The Institute houses a day clinic in the adjoining Kronenburgstraat. If you are travelling abroad it is here that you can make an appointment for a vaccination or get a check-up when you return home from a tropical destination with a problem. The clinic also treats people with the HIV virus that can cause AIDS. HIV patients get a multidisciplinary approach. They are often chronically ill and will suffer from an array of ailments because of their HIV positive status that all require treatment. A sexologist is on hand too as is psychiatric support.
The Tropical Institute also provides help for people worried about STIs - sexually transmitted infections. This happens in a separate help centre where you can get yourself tested. A stigma still surrounds STIs and this is why the institute opted for a specialised help centre in a different building. In this way people seeking aid won't be put off so easily. In this neutral building the help centre chiefly deals with people who belong to groups at risk: youngsters, members of the gay community and immigrants. The centre is located in the Sint-Andriesstraat 7 in Antwerp.
The Institute of Tropical Medicine in Antwerp is also an important seat of learning and research. It offers MAs in public health, but also in tropical animal health and welcomes many students from abroad. It is the ITM itself that goes in search of students who have been trained in their own country, have built up some experience as a health worker, biomedical scientist, social researcher or even veterinarian, and now wish to specialise.
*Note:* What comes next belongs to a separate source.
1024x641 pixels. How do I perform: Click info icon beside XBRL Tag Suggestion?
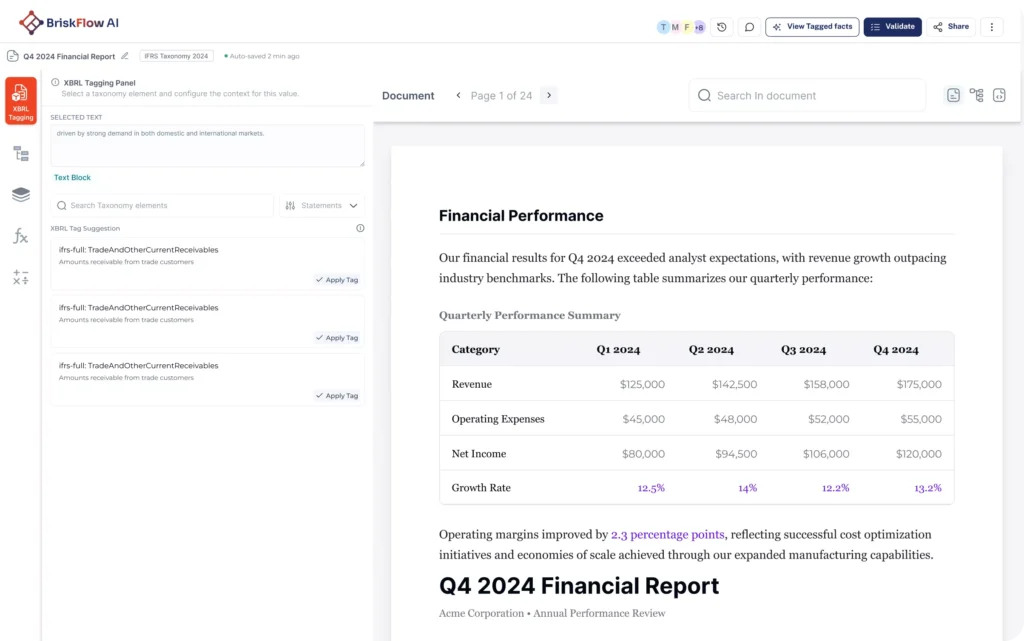coord(360,228)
The ITM believes this approach is the most beneficial as it adds to the centre's dynamics. Students will be asked to explain how certain health issues are dealt with in their own country. In this way both lecturers and students can learn from each other.
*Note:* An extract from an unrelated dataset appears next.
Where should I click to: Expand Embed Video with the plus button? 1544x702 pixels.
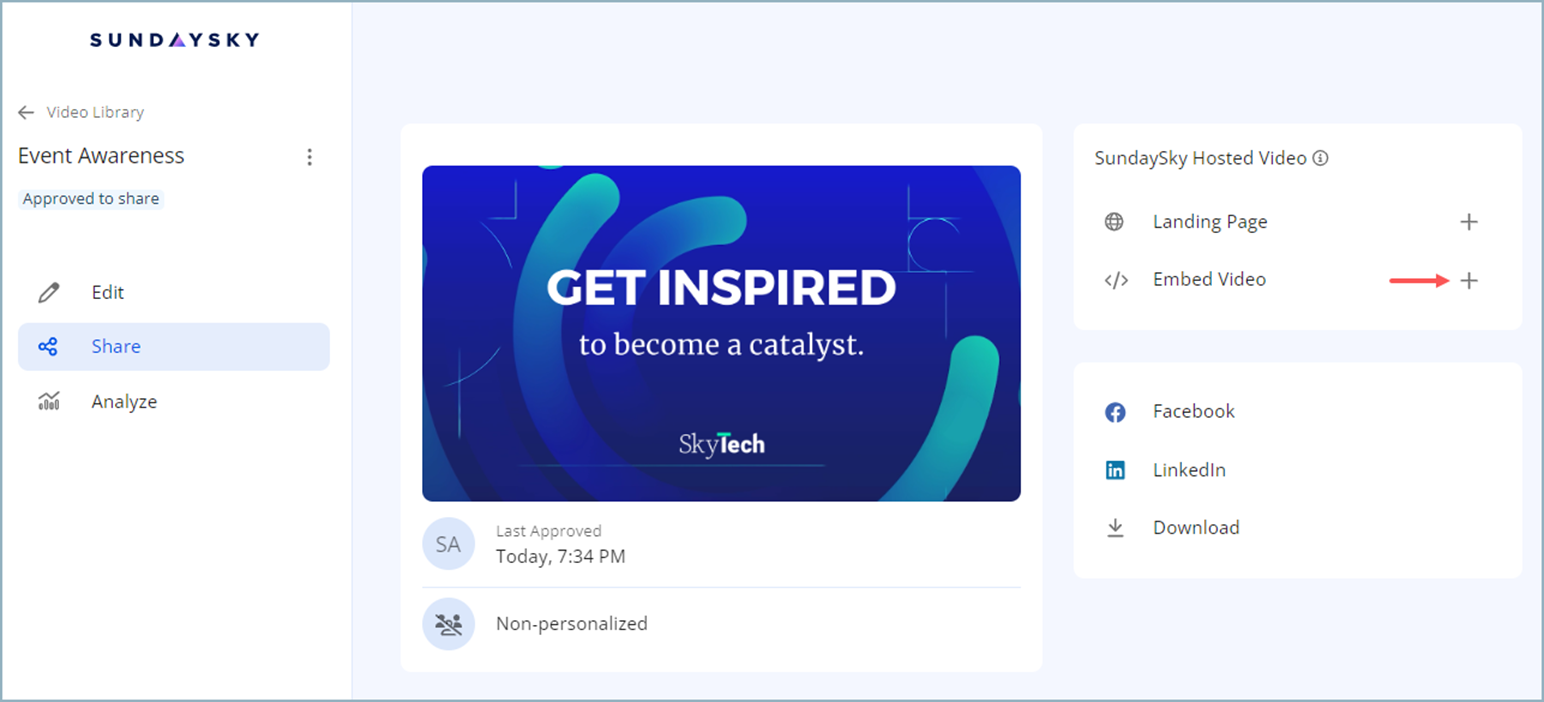(1468, 281)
The Institute ensures that its international PhD students keep in contact with their home countries and seats of learning there. Too often there is a danger that PhD students are snapped up by business or western seats of learning after their studies and their home countries lose out as a result.
The ITM also offers post-graduate studies in tropical medicine for people who have already trained as a doctor or chemist. In addition there are also intensive courses for nurses and midwives who need to prepare for work abroad, e.g. with the Red Cross or Doctors Without Borders (MSF).
Research at the ITM centres on several fields. Co-operation with similar organisations abroad is crucial and the ITM has 24 institutional partners in Asia, Africa and South America. At the department of biomedical sciences scientists examine among other things what the best ways are of combating viral and bacterial infections at the level of the pathogens. The ITM also assesses which kind of tests need to be carried out quickly to prevent the spread of infectious diseases. Improving public health in partner countries is a major priority for the ITM too. Researchers look at how public health provisions operate in different countries. The institute is also convinced that an anthropological approach is urgently needed. In order to improve public health, health workers need to be aware of the customs in the country where they are working. These may differ widely from those in their country of origin. Only if health interventions take account of this different background can public health initiatives prove to be a success. All public health initiatives need to be implemented in co-operation with the local population.